İl Yönetimi hem seçimi kaybetmiş hem de iki ay istifa etmeyerek
partiyi yıpratmış ve kopmalara yol açmıştır.
Kolayca kazanılacak bir seçimin neden kaybedildiği ve kaybetmek
için neler yapıldığı ve kimlerin bunun sorumlusu olduğu konusunda,
aslında hataların bilinmesiyle bu güne ve partinin geleceğine olumlu
etki ederek ışık tutabilecek 6 bölümlük bir yazı dizisi hazırlamıştım.
1. Bölümünü yayınladıktan sonra devamını yazmamam için gelen
ricaları kıramayarak yayınlamadım.
Burada en başta ana nokta olarak daha seçim çalışmaları başlamadan
İl Başkanı’nın çalışmak isteyen birçok kişiyi devre dışı bırakmasını,
yine seçim esnasında seçimin kazanılmasına etki edebilecek kişileri
uzaklaştırmaya çalışması ve de seçim sürecinde eski Başkan,
yönetici ve Milletvekili aday adaylarının bir araya getirilmek isteğini
engellemesi en önemli etkendir.
Seçim öncesinde İl Başkanı yeterli muhalefeti gösterememiş, aylarca
Belediyeyi eleştirmede 3 konu dışına çıkamamış ve kimse tarafından
da önemsenmemiştir.
İl Genel Meclisinde ise koalisyon yaptırmayarak, muhalefette kalıp
yapılamayanları eleştirme stratejisi yürütmüştür.

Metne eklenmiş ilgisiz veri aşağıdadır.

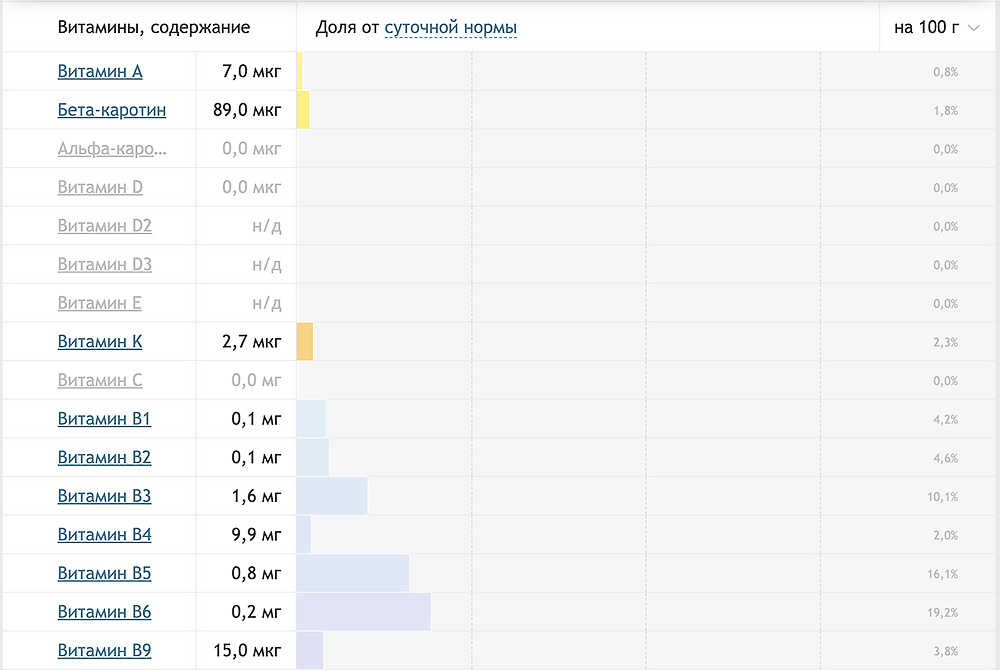Open the Витамин B5 link

point(104,574)
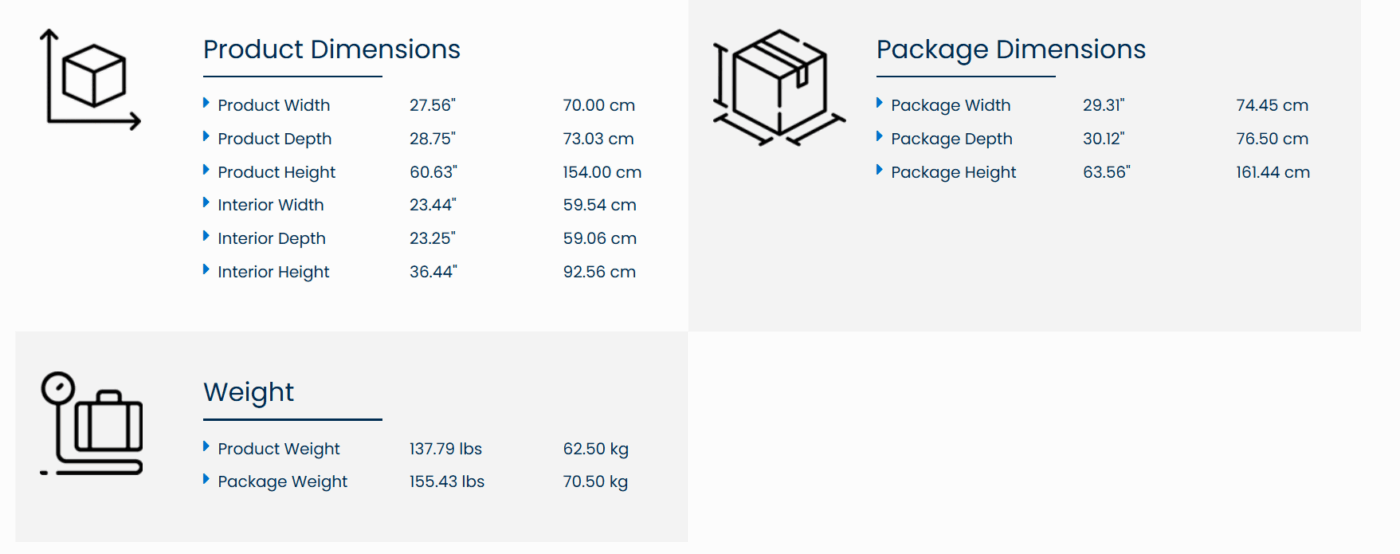Click the Package Height label
This screenshot has height=554, width=1400.
(x=953, y=172)
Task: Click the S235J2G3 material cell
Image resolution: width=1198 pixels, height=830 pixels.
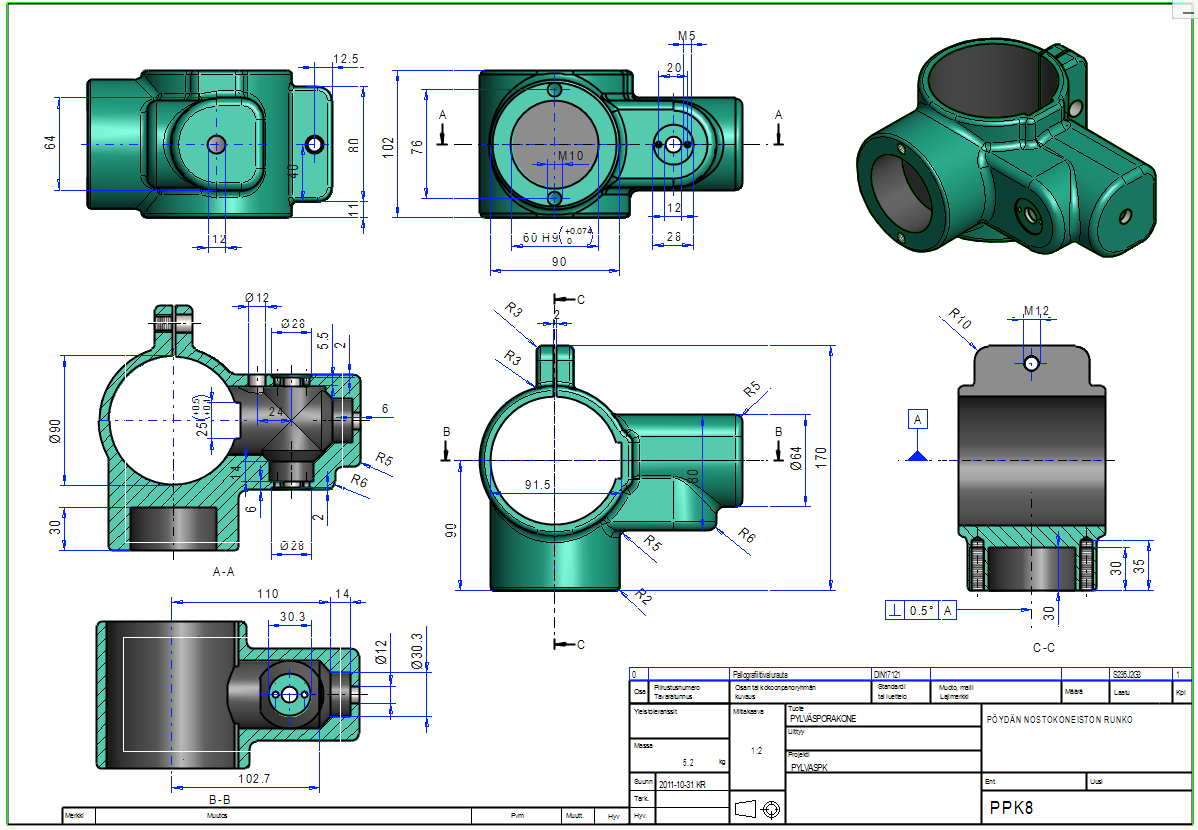Action: (1127, 674)
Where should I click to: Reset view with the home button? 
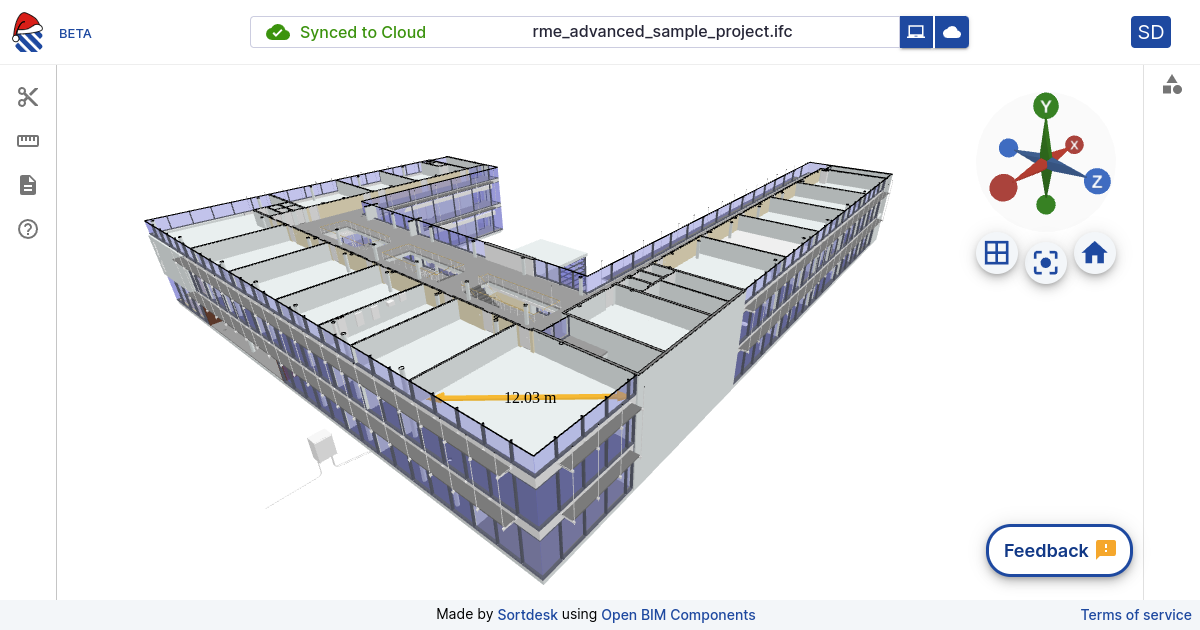(1095, 253)

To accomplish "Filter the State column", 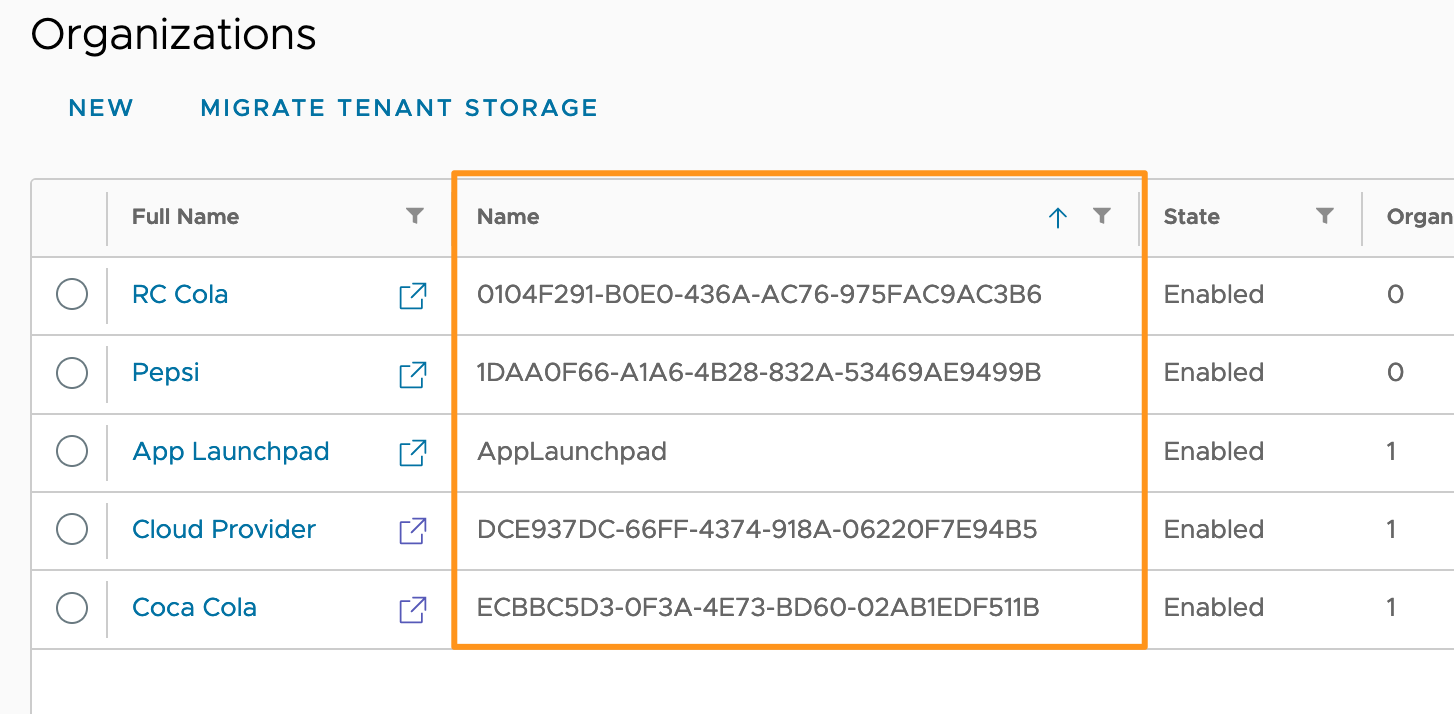I will tap(1325, 216).
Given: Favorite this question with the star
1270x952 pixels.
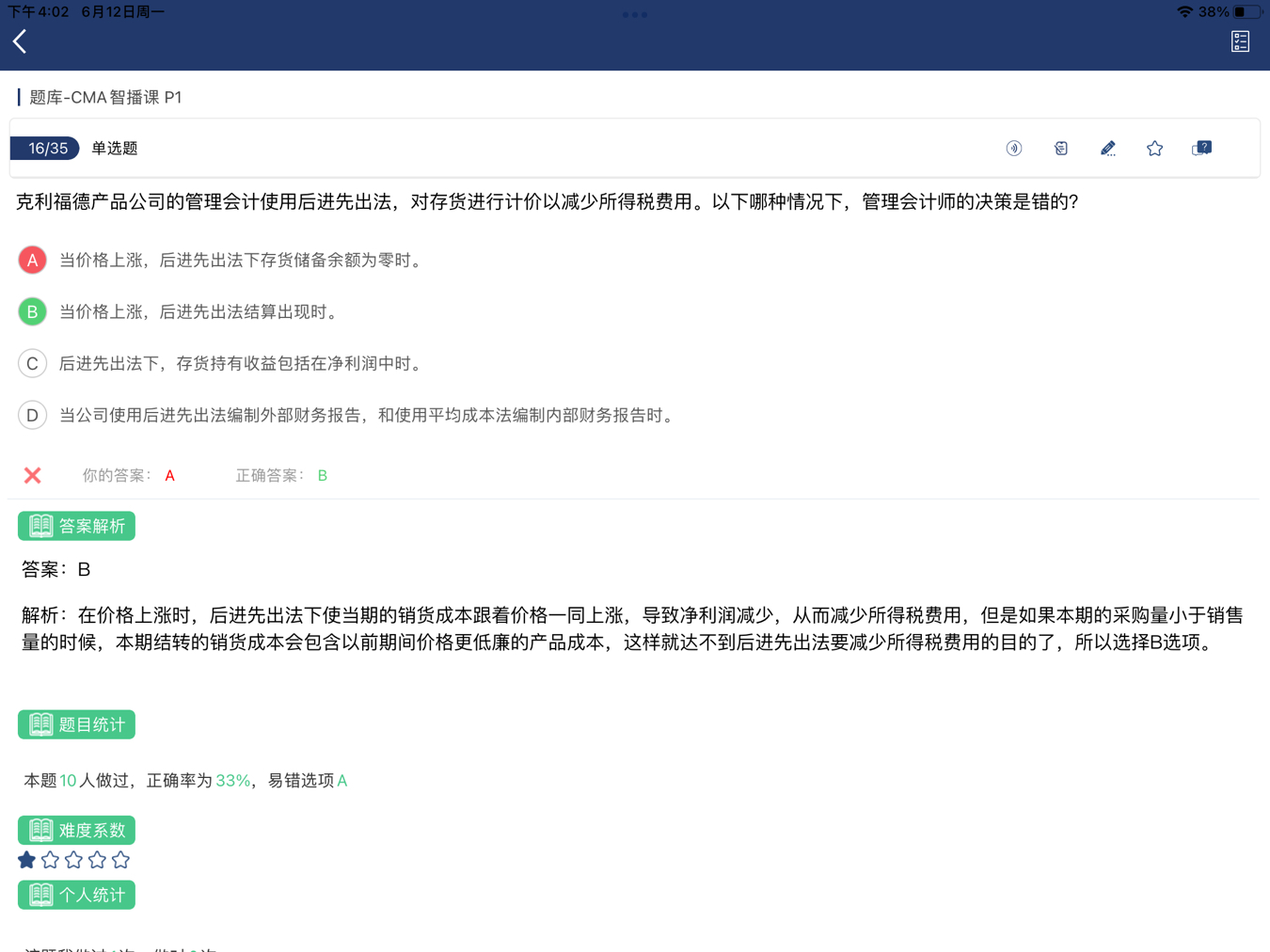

Böylece Mersin’e yapılanları ve özellikle de Akdeniz Oyunları
Tesislerini dahi Mersinlilere tanıtamayan bir yönetimle “Ak Parti
Hükümeti ve Başbakan Mersin’e yatırım yapmak istemiyor, Mersin’i
gözden çıkardı” algısının kentte yerleşmesine sebep olmuştur.
Bu algıyı değiştirmek oldukça zor.
İl Başkanı görevde kalsaydı Büyükşehir Belediye Meclisi’nde kendi
seçtiği üyelerle yine önceki dönem gibi muhalefet etme ve eleştirme
stratejisini yürütecekti. Bu durum hem Ak Parti’nin kesinlikle
Mersin’in projelerini engellediği imajını güçlendirecek hem de CHP ile
MHP’ yi birlikte hareket etmeye mecbur bırakacak ve eski usulsüzlük
ve yolsuzluk iddiaları bir şekilde kapatılacaktı
Özellikle son dönemde kentin Bakanı’nın, Bakan Yardımcısı’nın
olmaması, Milletvekillerinin yeni duruma adapte olamaması ve İl
Başkanı’nın da kentin sorunlarından uzak ve habersiz olmasından
dolayı Mersin son dönemde en terk edilmiş ve ihmal edilmiş
dönemini yaşadı.
Daha yarım yıl öncesinde Mersin’in Bakan’ından ve özellikle Mersin
sorunlarına odaklanan Bakan Yardımcısı’ndan anında tüm Mersin
projelerinin durumu ile ilgili bilgi alabiliyorduk.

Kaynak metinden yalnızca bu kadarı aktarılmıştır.